A century later, we are now in a second era of monopoly power. Four airlines now control 80 percent of the market. Three drug stores control 99 percent. Four beef companies control 85 percent. The Fortune 100 now makes up nearly 50 percent of GDP, with the top twenty firms capturing more than 20 percent. Commentators across the ideological spectrum have noticed and criticized America’s monopoly problem: from progressives like Joe Stiglitz and neoliberals like Bloomberg’s Noah Smith to conservative Breitbart columnist Virgil and establishment centrists at the Brookings Institution and the Economist.

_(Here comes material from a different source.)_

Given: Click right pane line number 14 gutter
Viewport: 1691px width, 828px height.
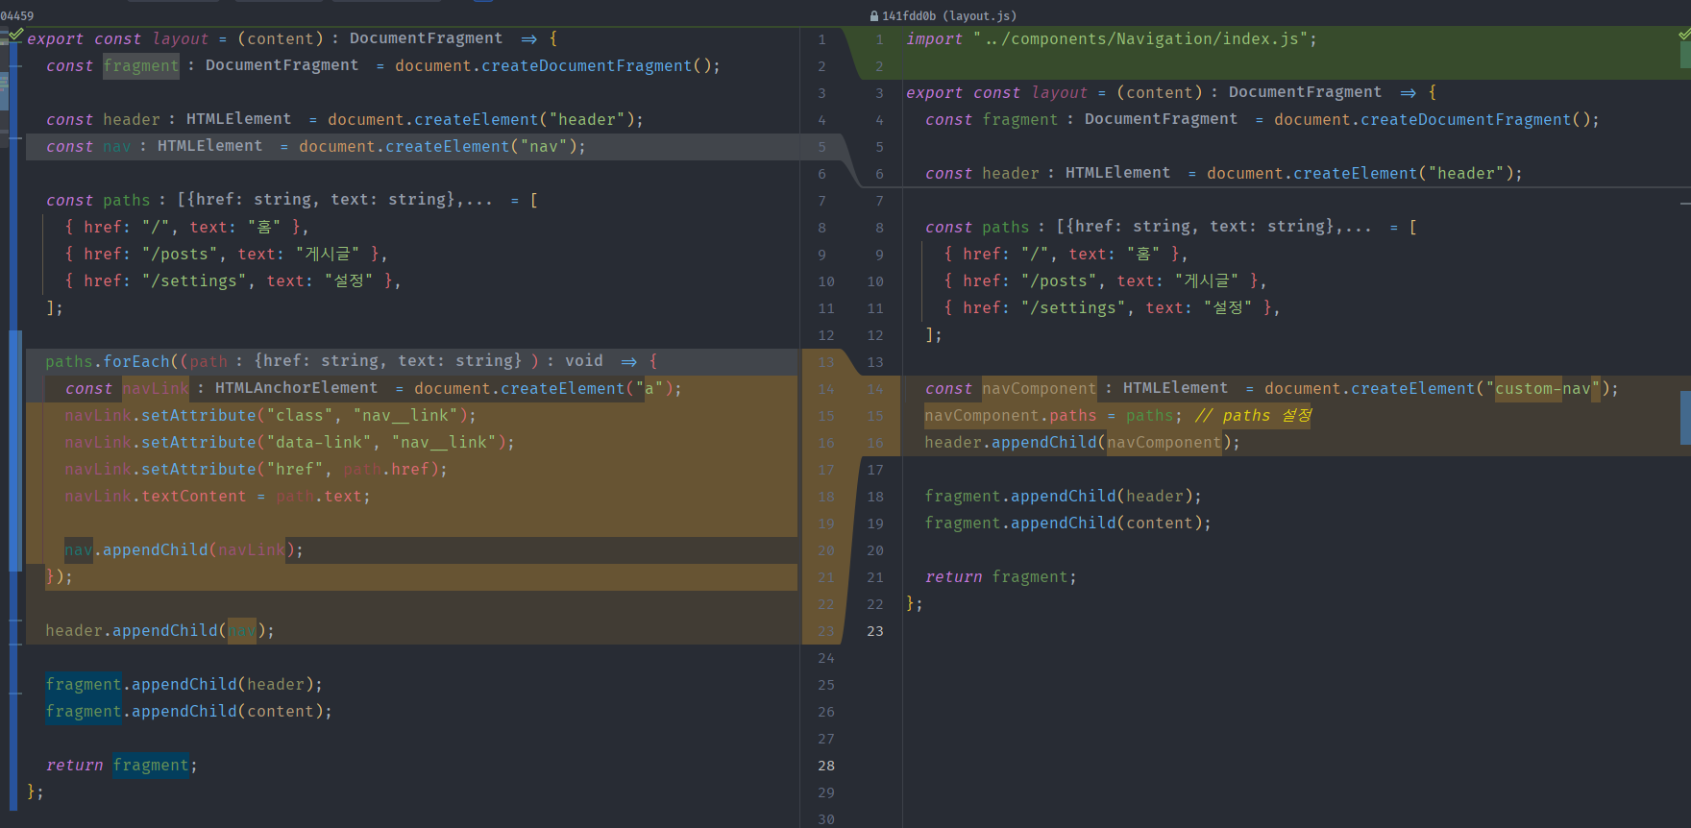Looking at the screenshot, I should point(874,389).
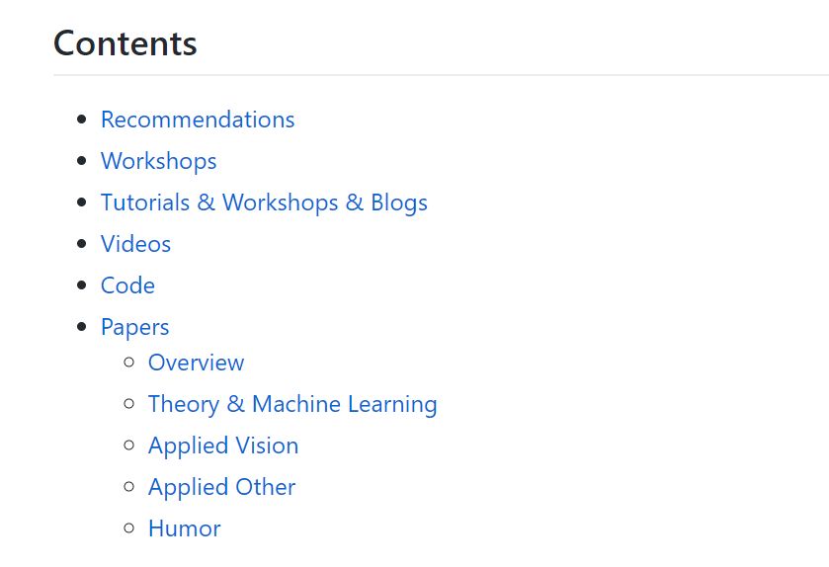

Even Congress has gotten involved, with members of the House creating an Antitrust Caucus and the Senate Judiciary Committee holding hearings on the goals of antitrust in 2017. There is such widespread interest in corporate consolidation because people recognize that the concentration of economic power is a threat to both the American economy and to freedom and democracy.6
The concentration of economic power harms consumers, increases inequality, and stifles economic growth and vibrancy. Monopolists have the ability to hold consumers hostage, raise prices, and deliver worse-quality goods and services. In a wide-ranging study, economist John Kwoka has shown that despite regulators’ predictions, corporate mergers over the last few decades have led to an increase in consumer prices. Rising concentration also contributes to widening inequality. As megacorporations use their market power to squeeze suppliers and consumers to gain higher profits, those benefits accrue to wealthy executives and shareholders. Economists have also found that concentrated markets lead to lower wages for workers. In addition, the rise of monopolies threatens innovation and entrepreneurship. Powerful companies don’t want competition and are likely to use their market power (and political power) to stop, delay, or otherwise prevent innovators from gaining traction. In recent years, economic researchers have confirmed this: the rate of new business formation is plummeting, and consolidation is an important factor.7
Economic power is also a danger because it turns into political power. The larger the company, the better able it is to contribute to political candidates, lobby legislators and regulators, dominate trade associations, hold cities hostage for economic giveaways, and shape the law to favor their interests at the expense of everyone else. Unlike small businesses or ordinary individuals, megacorporations have the resources to hire lobbyists to rig the law in their favor—gaining tax breaks, creating regulatory loopholes, and watering down campaign finance restrictions. When laws and regulations are created to rein them in, they can hire armies of lawyers to fight the government in court—sometimes for years—in order to delay or reverse sensible checks on their power. And even if they lose in court, they can still hire thousands of lawyers to help them exploit every loophole and ambiguity, something smaller businesses and individuals simply can’t do.8
Why did policies the that brought an end to the first era of monopoly power fail to prevent the rise of this second era? The answer comes down to three factors: ideology, the structure of the antitrust agencies, and the emergence of new industries, namely digital technology.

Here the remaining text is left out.